__Aim of the exercise__. Set down every record below exactly as written.

(Beginning of Data to process)

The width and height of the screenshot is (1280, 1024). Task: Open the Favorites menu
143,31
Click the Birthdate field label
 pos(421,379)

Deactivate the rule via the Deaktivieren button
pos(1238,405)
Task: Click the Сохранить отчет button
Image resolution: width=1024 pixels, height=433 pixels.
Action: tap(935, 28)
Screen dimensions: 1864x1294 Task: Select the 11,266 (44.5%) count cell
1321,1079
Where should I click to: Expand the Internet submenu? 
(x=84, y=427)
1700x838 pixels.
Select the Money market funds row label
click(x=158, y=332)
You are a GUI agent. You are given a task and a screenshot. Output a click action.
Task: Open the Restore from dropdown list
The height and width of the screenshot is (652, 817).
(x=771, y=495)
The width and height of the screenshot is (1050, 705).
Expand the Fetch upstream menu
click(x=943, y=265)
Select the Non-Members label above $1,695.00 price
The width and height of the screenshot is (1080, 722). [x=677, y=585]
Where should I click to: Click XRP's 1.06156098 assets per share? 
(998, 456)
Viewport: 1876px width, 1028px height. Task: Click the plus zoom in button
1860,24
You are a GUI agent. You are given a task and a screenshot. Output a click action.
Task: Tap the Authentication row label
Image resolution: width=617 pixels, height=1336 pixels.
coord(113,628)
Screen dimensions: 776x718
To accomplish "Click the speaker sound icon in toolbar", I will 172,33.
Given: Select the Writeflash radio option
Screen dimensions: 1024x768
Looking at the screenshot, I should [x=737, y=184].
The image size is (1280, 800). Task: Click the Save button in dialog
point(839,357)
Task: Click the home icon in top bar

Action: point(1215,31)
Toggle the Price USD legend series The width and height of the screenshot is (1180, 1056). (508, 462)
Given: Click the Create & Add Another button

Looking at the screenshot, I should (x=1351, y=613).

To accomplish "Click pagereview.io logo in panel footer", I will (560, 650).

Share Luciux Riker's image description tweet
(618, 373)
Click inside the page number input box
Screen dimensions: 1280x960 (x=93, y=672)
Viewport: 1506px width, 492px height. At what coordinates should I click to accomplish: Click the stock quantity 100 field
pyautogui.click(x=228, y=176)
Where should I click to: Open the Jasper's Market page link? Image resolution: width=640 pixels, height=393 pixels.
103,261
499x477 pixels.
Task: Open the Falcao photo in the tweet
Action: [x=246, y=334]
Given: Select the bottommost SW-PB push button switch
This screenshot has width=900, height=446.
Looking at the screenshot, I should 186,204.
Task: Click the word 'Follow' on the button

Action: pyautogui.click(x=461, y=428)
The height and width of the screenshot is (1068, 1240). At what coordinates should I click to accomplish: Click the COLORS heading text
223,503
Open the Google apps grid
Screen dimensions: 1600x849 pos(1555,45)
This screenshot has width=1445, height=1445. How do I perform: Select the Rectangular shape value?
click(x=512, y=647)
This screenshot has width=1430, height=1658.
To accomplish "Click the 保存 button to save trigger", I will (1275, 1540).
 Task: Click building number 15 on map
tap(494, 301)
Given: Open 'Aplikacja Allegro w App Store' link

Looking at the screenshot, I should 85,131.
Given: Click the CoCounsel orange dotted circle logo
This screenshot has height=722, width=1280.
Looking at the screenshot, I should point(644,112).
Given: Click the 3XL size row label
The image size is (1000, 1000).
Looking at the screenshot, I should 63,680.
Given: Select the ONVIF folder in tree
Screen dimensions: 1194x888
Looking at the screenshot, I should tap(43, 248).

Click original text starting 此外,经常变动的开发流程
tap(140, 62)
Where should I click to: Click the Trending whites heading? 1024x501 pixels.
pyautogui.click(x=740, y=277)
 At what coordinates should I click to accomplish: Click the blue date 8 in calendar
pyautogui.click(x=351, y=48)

(End of Data to process)

__Result of this task__.
The width and height of the screenshot is (1280, 1024). Task: Open the Favorites menu
143,31
Click the Birthdate field label
 pos(421,379)

Deactivate the rule via the Deaktivieren button
pos(1238,405)
Task: Click the Сохранить отчет button
Image resolution: width=1024 pixels, height=433 pixels.
Action: tap(935, 28)
Screen dimensions: 1864x1294 Task: Select the 11,266 (44.5%) count cell
1321,1079
Where should I click to: Expand the Internet submenu? 
(x=84, y=427)
1700x838 pixels.
Select the Money market funds row label
click(x=158, y=332)
You are a GUI agent. You are given a task and a screenshot. Output a click action.
Task: Open the Restore from dropdown list
The height and width of the screenshot is (652, 817).
(x=771, y=495)
The width and height of the screenshot is (1050, 705).
Expand the Fetch upstream menu
click(x=943, y=265)
Select the Non-Members label above $1,695.00 price
The width and height of the screenshot is (1080, 722). [x=677, y=585]
Where should I click to: Click XRP's 1.06156098 assets per share? 
(998, 456)
Viewport: 1876px width, 1028px height. Task: Click the plus zoom in button
1860,24
You are a GUI agent. You are given a task and a screenshot. Output a click action.
Task: Tap the Authentication row label
Image resolution: width=617 pixels, height=1336 pixels.
coord(113,628)
Screen dimensions: 776x718
To accomplish "Click the speaker sound icon in toolbar", I will 172,33.
Given: Select the Writeflash radio option
Screen dimensions: 1024x768
Looking at the screenshot, I should [x=737, y=184].
The image size is (1280, 800). Task: Click the Save button in dialog
point(839,357)
Task: Click the home icon in top bar

Action: point(1215,31)
Toggle the Price USD legend series The width and height of the screenshot is (1180, 1056). (508, 462)
Given: Click the Create & Add Another button

Looking at the screenshot, I should (x=1351, y=613).

To accomplish "Click pagereview.io logo in panel footer", I will (560, 650).

Share Luciux Riker's image description tweet
(618, 373)
Click inside the page number input box
Screen dimensions: 1280x960 (x=93, y=672)
Viewport: 1506px width, 492px height. At what coordinates should I click to accomplish: Click the stock quantity 100 field
pyautogui.click(x=228, y=176)
Where should I click to: Open the Jasper's Market page link? Image resolution: width=640 pixels, height=393 pixels.
103,261
499x477 pixels.
Task: Open the Falcao photo in the tweet
Action: [x=246, y=334]
Given: Select the bottommost SW-PB push button switch
This screenshot has width=900, height=446.
Looking at the screenshot, I should 186,204.
Task: Click the word 'Follow' on the button

Action: pyautogui.click(x=461, y=428)
The height and width of the screenshot is (1068, 1240). At what coordinates should I click to accomplish: Click the COLORS heading text
223,503
Open the Google apps grid
Screen dimensions: 1600x849 pos(1555,45)
This screenshot has width=1445, height=1445. How do I perform: Select the Rectangular shape value?
click(x=512, y=647)
This screenshot has width=1430, height=1658.
To accomplish "Click the 保存 button to save trigger", I will (1275, 1540).
 Task: Click building number 15 on map
tap(494, 301)
Given: Open 'Aplikacja Allegro w App Store' link

Looking at the screenshot, I should 85,131.
Given: Click the CoCounsel orange dotted circle logo
This screenshot has height=722, width=1280.
Looking at the screenshot, I should point(644,112).
Given: Click the 3XL size row label
The image size is (1000, 1000).
Looking at the screenshot, I should 63,680.
Given: Select the ONVIF folder in tree
Screen dimensions: 1194x888
Looking at the screenshot, I should tap(43, 248).

Click original text starting 此外,经常变动的开发流程
tap(140, 62)
Where should I click to: Click the Trending whites heading? 1024x501 pixels.
pyautogui.click(x=740, y=277)
 At what coordinates should I click to accomplish: Click the blue date 8 in calendar
pyautogui.click(x=351, y=48)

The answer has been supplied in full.